# START OF Dataset

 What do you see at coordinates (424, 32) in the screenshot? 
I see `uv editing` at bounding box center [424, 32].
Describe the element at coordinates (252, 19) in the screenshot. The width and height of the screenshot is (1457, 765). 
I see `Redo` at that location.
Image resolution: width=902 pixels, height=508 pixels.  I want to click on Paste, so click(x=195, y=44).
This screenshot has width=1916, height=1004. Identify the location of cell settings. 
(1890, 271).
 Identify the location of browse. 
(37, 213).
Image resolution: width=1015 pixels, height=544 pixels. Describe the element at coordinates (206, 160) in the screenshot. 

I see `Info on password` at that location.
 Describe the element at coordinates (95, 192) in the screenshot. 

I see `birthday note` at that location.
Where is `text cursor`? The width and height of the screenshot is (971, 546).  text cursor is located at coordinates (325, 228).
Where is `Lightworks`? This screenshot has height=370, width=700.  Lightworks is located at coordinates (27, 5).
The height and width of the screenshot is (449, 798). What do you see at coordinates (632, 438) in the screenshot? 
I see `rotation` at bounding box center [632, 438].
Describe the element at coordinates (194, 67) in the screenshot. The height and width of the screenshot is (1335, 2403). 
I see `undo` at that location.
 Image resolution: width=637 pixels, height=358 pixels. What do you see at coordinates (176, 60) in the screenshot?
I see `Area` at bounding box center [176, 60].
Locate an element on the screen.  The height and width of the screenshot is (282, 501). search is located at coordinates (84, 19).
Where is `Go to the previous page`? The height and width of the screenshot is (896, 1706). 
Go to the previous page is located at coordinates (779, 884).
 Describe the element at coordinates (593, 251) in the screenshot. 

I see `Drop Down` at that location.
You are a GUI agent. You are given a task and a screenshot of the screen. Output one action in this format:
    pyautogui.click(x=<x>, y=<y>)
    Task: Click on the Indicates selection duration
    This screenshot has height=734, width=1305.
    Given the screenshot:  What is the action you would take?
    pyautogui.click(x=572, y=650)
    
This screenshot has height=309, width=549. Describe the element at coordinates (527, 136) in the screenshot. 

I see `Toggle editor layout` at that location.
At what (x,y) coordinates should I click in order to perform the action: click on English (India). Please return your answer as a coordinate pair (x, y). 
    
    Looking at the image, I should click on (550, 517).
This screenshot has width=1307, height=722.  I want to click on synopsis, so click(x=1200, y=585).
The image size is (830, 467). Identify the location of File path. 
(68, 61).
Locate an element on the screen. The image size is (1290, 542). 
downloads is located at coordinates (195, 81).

# END OF Dataset

- [Work required]: Pick out every line above that contains the string "want", matching case exactly, and copy each one in full.

- [Correct answer]:
Image resolution: width=902 pixels, height=508 pixels.  I want to click on Paste, so click(x=195, y=44).
This screenshot has width=1307, height=722.  I want to click on synopsis, so click(x=1200, y=585).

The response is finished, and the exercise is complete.